··· Document passage
Assuming the Senate is still Republican in the new congress, and assuming Congress then behaves in a completely partisan way, we’d expect the Republican Senate to vote to support the Trump slate, while the Democratic House would vote to support the Biden slate. That means there would be a tie between the two. Under the rules of §15, it is the Biden slate that would prevail because it is the slate signed by the Governor.

Can Senate Republicans count the votes before January 3rd, when the new Senate is seated?

You have probably noticed by now that a few of the issues above arise only when the Republicans keep the Senate. For example, if Democrats win the Senate and keep the House, the tie between the two Houses, discussed above, is unlikely to occur. In such a blue wave case, the question is: Can Mitch McConnell decide to count the slates before the new Democrat Senate is seated on January 3? 

The simple answer is no: under current law, the votes must be counted on January 6. But some have argued that this law is unconstitutional because it infringes on the right of the current Congress to decide on procedural questions that are directly committed to it.
······
··· Collected data
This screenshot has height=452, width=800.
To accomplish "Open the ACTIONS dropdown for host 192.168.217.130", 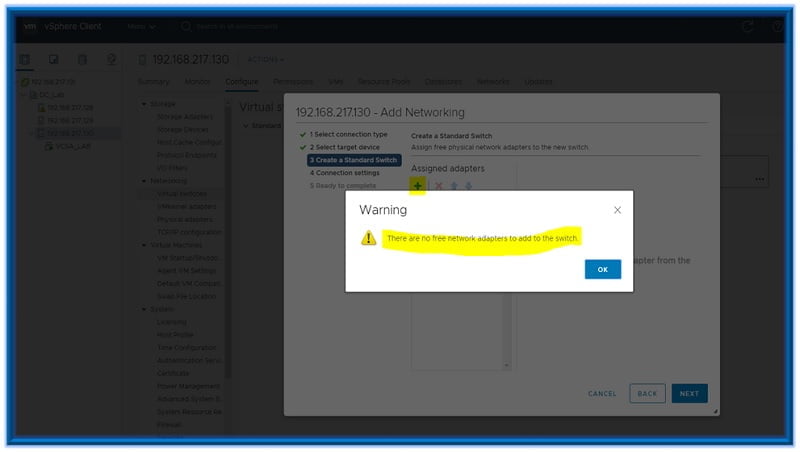I will 266,60.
······
### Exercise instructions
Write out the passage about counting electoral votes from "Assuming the Senate" up to and including "by the Governor.". Rely only on the passage about counting electoral votes.

### Exercise response
Assuming the Senate is still Republican in the new congress, and assuming Congress then behaves in a completely partisan way, we’d expect the Republican Senate to vote to support the Trump slate, while the Democratic House would vote to support the Biden slate. That means there would be a tie between the two. Under the rules of §15, it is the Biden slate that would prevail because it is the slate signed by the Governor.